Induction of salivary nerve growth factor by yogic breathing: A randomized controlled trial - Balasubramanian et al. (2015)

Key Points

  • Nerve growth factor (NGF) is found in saliva, and relaxation/yogic breathing/slow breathing stimulates saliva production

  • NGF is significantly increased in the saliva of subjects who perform 20 minutes of yogic breathing compared to controls

The Breathing Diabetic Summary

If you sit, relax, and breathe slowly, you will notice your mouth begin to water.  I use this as a indicator that I dropped into deep relaxation during my slow breathing practice.  It turns out that this “side effect” of relaxation might not be a side effect at all, but a therapeutic benefit.

Twenty healthy volunteers were broken into two groups: 10 were given instructions in yogic breathing and 10 were simply told to read an article for 20 minutes.  The yogic breathing group started out with 10 minutes of Om chanting followed by 10 minutes of a specific breathing practice called Thirumoolar Pranayamam, which is an alternate nostril breathing technique in which one inhales through the left nostril for 2 sec, holds for 8 seconds, and exhales through the right nostril for 4 seconds.  The process is then repeated with the nostrils reversed.  The scientists measured nerve growth factor (NGF) in the saliva of the participants just before starting the breathing (or reading for the controls) and after 20 minutes.

NGF increased significantly after the yogic breathing, whereas it remained almost unchanged in the control group.  Statistical modeling of the results indicated that yogic breathing increased NGF 7.7 points more than reading an article. The authors suspect that the NGF stimulated by yogic breathing could be transferred to the central nervous system through the oral organs or by sublingual absorption into the bloodstream.

A quick Google search and Wiki article highlights the importance of these findings:
“…numerous biological processes involving NGF have been identified, two of them being the survival of pancreatic beta cells and the regulation of the immune system.

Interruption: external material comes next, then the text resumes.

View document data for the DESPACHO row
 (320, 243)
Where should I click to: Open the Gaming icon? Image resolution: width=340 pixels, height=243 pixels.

There is still a lot of research to be done to understand the therapeutic role of NGF produced in the saliva.  However, I think these results are very encouraging. They might also help explain why taping up at night and waking up with a moist mouth results in deeper, more restorative sleep.  I am excited to see what future studies show us about saliva stimulated by relaxation.

Journal Reference:

Sundaravadivel Balasubramanian, Jacobo E. Mintzer, and Amy E. Wahlquist (2015), Induction of salivary nerve growth factor by yogic breathing: A randomized controlled trial, International Psychogeriatrics, 27 (1), 168 – 170.